## [Input rows]
_ _ _ _
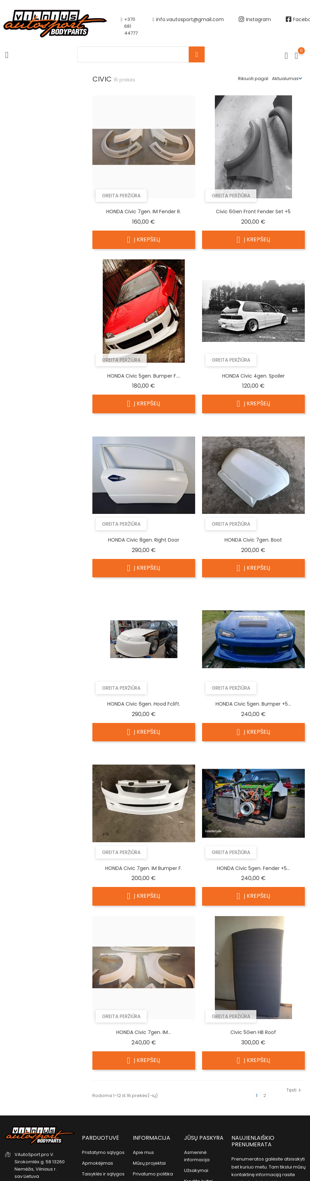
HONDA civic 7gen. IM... (143, 1032)
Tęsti (294, 1090)
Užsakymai (196, 1170)
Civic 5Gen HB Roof (253, 1032)
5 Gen (22, 117)
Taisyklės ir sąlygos (103, 1174)
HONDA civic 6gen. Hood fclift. (143, 703)
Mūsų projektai (149, 1163)
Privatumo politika (153, 1174)
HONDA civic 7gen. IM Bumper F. (143, 868)
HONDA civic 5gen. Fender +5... (253, 868)
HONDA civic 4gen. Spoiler (253, 375)
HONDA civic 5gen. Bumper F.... (143, 375)
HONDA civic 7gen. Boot (253, 539)
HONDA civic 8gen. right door (143, 539)
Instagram (255, 26)
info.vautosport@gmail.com (188, 26)
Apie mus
_ _ _ _
## [Work to be completed]
Copy out all of the lines above word for word, leaving out the pictures.

## [Output below]
HONDA civic 7gen. IM... (143, 1032)
Tęsti (294, 1090)
Užsakymai (196, 1170)
Civic 5Gen HB Roof (253, 1032)
5 Gen (22, 117)
Taisyklės ir sąlygos (103, 1174)
HONDA civic 6gen. Hood fclift. (143, 703)
Mūsų projektai (149, 1163)
Privatumo politika (153, 1174)
HONDA civic 7gen. IM Bumper F. (143, 868)
HONDA civic 5gen. Fender +5... (253, 868)
HONDA civic 4gen. Spoiler (253, 375)
HONDA civic 5gen. Bumper F.... (143, 375)
HONDA civic 7gen. Boot (253, 539)
HONDA civic 8gen. right door (143, 539)
Instagram (255, 26)
info.vautosport@gmail.com (188, 26)
Apie mus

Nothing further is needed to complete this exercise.